The real market is everyone who purchases things on the internet. When you checkout on a new site when buying an item you inevitably will have to put in your shipping and/or billing address. This idea will make that much simpler. .
A final thought: Kahalid, you have an interesting extension of your business model here. Companies pay very big money for updated addresses (the entire direct mail industry depends on that). AddressPal would really be the ultimate source of current addresses, because it would be updated the instant the address changes, instead of 6 months later when the company finally gets the address-change notice.
Khalid, the building of such a service is not the problem. The problem is getting industry buy-in (Amazon, Wells Fargo, government agencies, etc.) If you're serious about executing, I could build the system if you have someone who can work the sales side.

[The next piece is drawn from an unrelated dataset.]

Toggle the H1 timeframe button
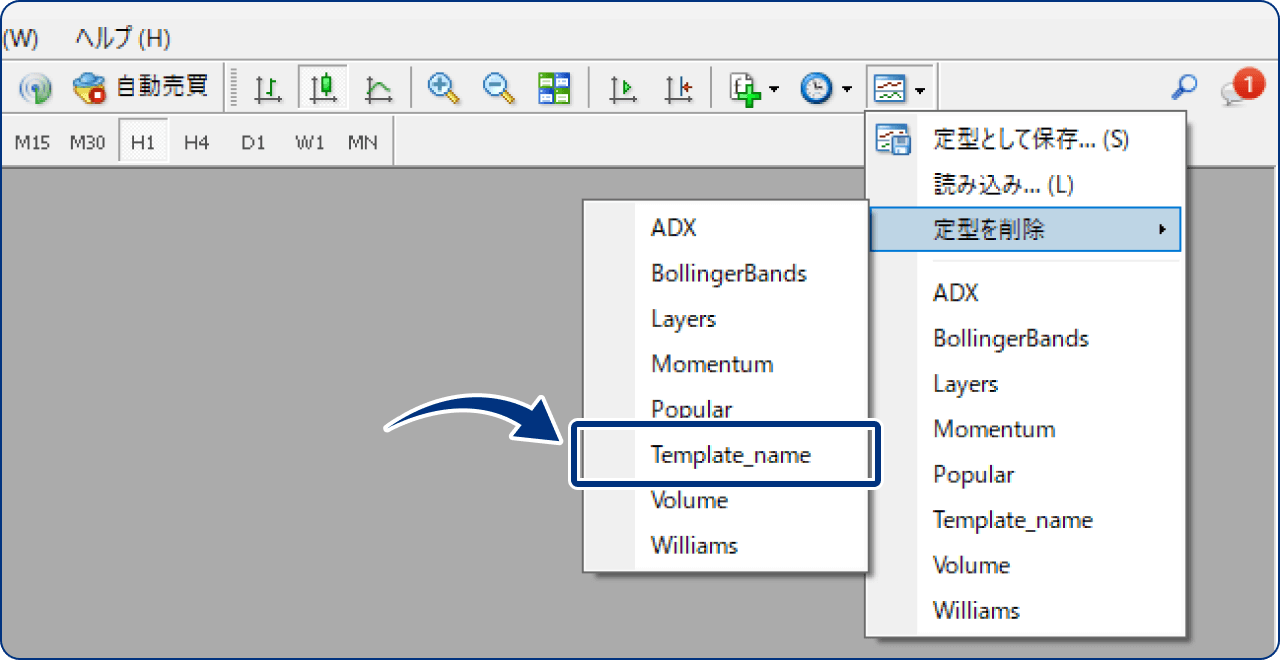Viewport: 1280px width, 660px height. click(x=143, y=142)
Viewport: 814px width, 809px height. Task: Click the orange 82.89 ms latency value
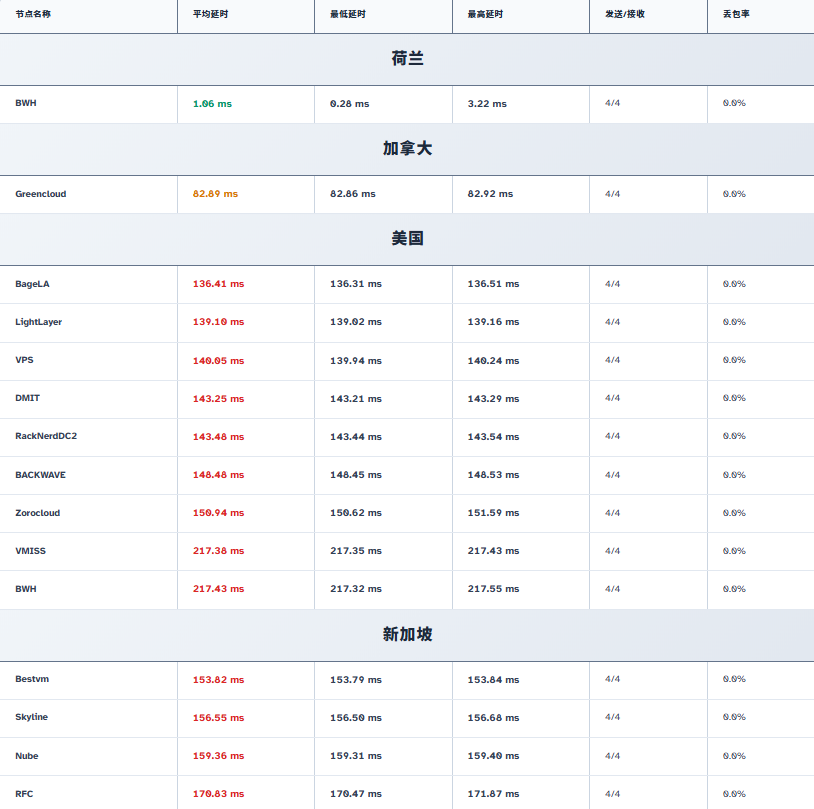pos(215,194)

Good point, Sam. I think the answer is to require the user's verification of the address. That would be no different than filling in the address at the point of purchase. Similarly with banks. I often use generic deposit slips on which I enter my address. That's really no different than having a form on a Web site / Phone App / ATM that you fill out when making an electronic payment. Now, you just verify that the AddressPal address is current.
Just for your thoughts:
Instead of having Amazon, for example, to access my account on AddressPal to get the address everytime the address is required, Amazon authorizes AddressPal to access an Update Flag. Simply, if I change my address on AddressPal, this Update Flag is updated on Amazon, Ebay, Target,,,etc and this initiates the updating process and Amazon accesses AddressPal to update the address in their database.
I really can't estimate the market, but lets not limit it to "Movers".
I think we use paypal it is a matter of convenience nothing more and now it is being used by almost every website as a payment gateway. My point is, such service should start from the fact that it is convenient.
How to start? We should convince one top service provider to adopt it because it is "Convenient" for their customers. Not an easy job, but a prototype and an open door for collabration with that provider could help!
As someone who changes my address--if not my country--once every few months, I'm all over this idea. I wonder how it would work, though?
In the first use case I'm trying to order something to a new address. Annoying--now I have to enter a new address, even though I've already entered that address elsewhere. If only I could just point so some address book with an API!
But for something like a bank they want a permanent address. I doubt they'd let me point to some shapeshifting adress chimera.
That's a great idea, Khalid! I would definitely use such a service. I wonder, though, if people move often enough in general, to this -- can you estimate the size of the market?